Por Alonso Rosales
El presidente de Donald Trump confirmó en la madrugada del sábado 28 de febrero que Estados Unidos llevó a cabo importantes operaciones militares contra Irán, en el marco de una escalada de tensiones en Medio Oriente que también involucra a Israel.
De acuerdo con reportes difundidos por France 24 y la agencia EFE, el mandatario estadounidense detalló que las fuerzas armadas ejecutaron ataques dirigidos contra instalaciones estratégicas iraníes, incluidas oficinas cercanas al entorno del líder supremo iraní, el ayatolá Ali Khamenei.
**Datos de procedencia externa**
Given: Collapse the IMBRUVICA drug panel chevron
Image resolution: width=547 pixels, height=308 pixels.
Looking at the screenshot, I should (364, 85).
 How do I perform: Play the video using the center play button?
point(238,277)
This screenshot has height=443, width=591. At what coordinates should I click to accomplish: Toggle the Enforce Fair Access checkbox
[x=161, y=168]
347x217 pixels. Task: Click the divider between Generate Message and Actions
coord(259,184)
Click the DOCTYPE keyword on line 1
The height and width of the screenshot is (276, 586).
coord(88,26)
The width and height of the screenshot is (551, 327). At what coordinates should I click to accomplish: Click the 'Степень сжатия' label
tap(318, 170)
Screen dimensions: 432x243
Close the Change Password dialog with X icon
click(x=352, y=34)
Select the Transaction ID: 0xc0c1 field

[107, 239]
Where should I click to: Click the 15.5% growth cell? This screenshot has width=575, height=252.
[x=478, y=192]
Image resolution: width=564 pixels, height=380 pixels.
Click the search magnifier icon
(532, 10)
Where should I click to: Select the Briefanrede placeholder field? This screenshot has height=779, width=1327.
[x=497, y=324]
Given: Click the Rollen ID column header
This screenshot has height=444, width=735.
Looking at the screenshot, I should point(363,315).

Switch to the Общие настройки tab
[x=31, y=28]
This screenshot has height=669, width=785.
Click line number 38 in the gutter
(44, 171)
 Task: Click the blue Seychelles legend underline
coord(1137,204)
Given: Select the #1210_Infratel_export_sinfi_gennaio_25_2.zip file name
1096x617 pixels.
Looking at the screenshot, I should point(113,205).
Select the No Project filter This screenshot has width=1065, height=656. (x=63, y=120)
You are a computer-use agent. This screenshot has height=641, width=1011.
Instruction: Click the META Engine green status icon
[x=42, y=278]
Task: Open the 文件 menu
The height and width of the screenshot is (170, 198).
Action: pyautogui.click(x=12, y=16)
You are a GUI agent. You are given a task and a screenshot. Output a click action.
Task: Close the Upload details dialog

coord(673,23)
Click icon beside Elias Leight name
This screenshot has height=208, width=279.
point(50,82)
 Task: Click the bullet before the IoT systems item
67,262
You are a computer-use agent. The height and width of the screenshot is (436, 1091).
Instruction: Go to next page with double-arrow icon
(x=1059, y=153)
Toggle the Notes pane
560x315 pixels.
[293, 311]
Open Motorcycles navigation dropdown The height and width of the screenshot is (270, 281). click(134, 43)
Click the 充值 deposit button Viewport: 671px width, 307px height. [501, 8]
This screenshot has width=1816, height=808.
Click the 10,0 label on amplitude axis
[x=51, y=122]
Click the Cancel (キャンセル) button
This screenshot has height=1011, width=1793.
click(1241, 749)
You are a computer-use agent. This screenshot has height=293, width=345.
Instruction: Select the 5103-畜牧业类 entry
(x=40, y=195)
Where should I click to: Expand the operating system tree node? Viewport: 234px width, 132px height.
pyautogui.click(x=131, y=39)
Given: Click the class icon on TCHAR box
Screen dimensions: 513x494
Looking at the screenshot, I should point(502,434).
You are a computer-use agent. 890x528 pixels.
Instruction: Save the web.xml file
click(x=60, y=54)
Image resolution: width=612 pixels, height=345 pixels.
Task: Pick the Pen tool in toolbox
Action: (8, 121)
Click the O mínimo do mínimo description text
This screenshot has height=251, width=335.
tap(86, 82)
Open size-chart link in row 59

Trump aseguró que la operación fue coordinada y defendió la acción como una medida necesaria para frenar las capacidades militares de Irán. “Irán nunca tendrá un arma nuclear”, reiteró el presidente, subrayando la postura firme de Washington frente al programa nuclear iraní.
Irán responde con misiles y drones
En respuesta, Irán lanzó una primera ola de ataques con misiles y drones contra territorio israelí, intensificando el conflicto. Las autoridades israelíes confirmaron que se activaron los sistemas de defensa aérea ante la ofensiva.
En la capital iraní, Teherán, se escucharon explosiones durante la noche, mientras se desarrollaban los bombardeos. Según las autoridades iraníes, el líder supremo no se encuentra en la capital, sino en un lugar seguro, como medida preventiva ante posibles ataques adicionales.
Por su parte, Israel decretó el estado de emergencia en todo el país y lanzó lo que describió como una campaña de ataque preventivo contra objetivos iraníes, en medio del intercambio de fuego que ha elevado la tensión regional a uno de sus puntos más críticos en los últimos años.
Escalada regional
La confirmación del ataque conjunto por parte de Trump marca un nuevo capítulo en la confrontación entre Estados Unidos e Irán, con Israel como actor central en el conflicto. La comunidad internacional sigue con preocupación el desarrollo de los acontecimientos, temiendo que la situación derive en una confrontación de mayor alcance en Medio Oriente.
Hasta el momento, no se ha confirmado un balance oficial de víctimas, mientras continúan los ataques y las declaraciones cruzadas entre las partes involucradas.